You squeeze yourself into tight lycra with colours that only other roadies would think is cool. You get into a kind of irrational fashion sense that the colour of your clothing and equipment must be matched. As long as it has the name of a professional trade team, functionality comes second, comfort is a distant third. The deeper you are into the whirlpool the more things like shaving legs and other bodily hair, embrocation, chamois cream for the butt, etc, etc actually mean something to you. Your speech is peppered with things like lactate threshold, max heart rate, cadence, VO2max and other gobbledygook.

The average recreational cyclist is probably the most statistically aware individual in the recreational sport scene. I mean you'd never hear recreational footballers talking about fitness in terms of numbers do you?

Another thing that got me suckered again was all the road races - mind you, they do have some mysterious power that attracts the delusional recreational cyclist like me. What in the world was I thinking - as if the weekly self inflicted torture wasn't enough, there are now races to worry about. We are talking serious ego at stake here folks. Now you plan your riding with things like base period, intervals etc. Man you know you have been sucked too deep when you keep a training log and start to think about the viability of quitting your job so that you can get that 4 hour ride in the morning and a recovery ride in the evening.
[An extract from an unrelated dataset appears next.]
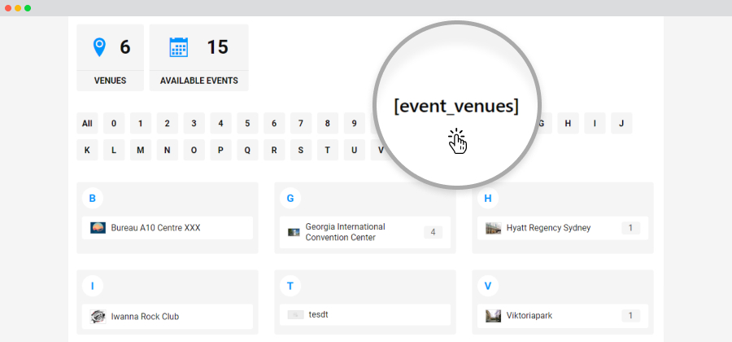This screenshot has width=732, height=342.
Task: Click the blue letter B group header
Action: 93,198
The delusional recreational cyclist now has visions of being competive and race glory. Images of seeing yourself climbing like Simoni or Armstrong began or sprinting like Petacchi begin to appear - and very soon you'd superimpose yourself riding alongside the pro peloton with every picture you see in Cyclingnews.

Then you enter a race, probably one like the recent GP Race Speda. It would be a painful experience in all sense of the word. It would be painful for the body when a few moments into the race, your heart rate reaches the red line, you legs go noodly and your store of muscle glycogen reaches zero. From this point to the finish the only thing that is propelling the legs is the ego. At first the rest of your body protests but like a certain dictator in North Korea, the ego has the absolute and veto power. The next few kilometres has the body no choice but to comply with ego's demands. Then the body realises that argument with ego is useless, so it initiates a strike. One by one the muscle group closes shop and refuse to work. It would only by extreme good fortune that when the last muscle group shut down you'd just about roll across the finish line. What a sucker!! It is so pathetic that I even sucked at suffering. I mean, just look at my suffering face compared to say, Armstrong.

With most of the blood drained from the brain, it is no wonder that there is very little recollection of what happened contributing to almost zero write-up by the racers themselves.

If anything the races were a strong reality check for the aspiring competive albeit delusional recreational cyclist. However for someone that is so deeply mired, a reality check only serve to fan the desire to train harder, get better equipment and get better at sucking - wheels that is.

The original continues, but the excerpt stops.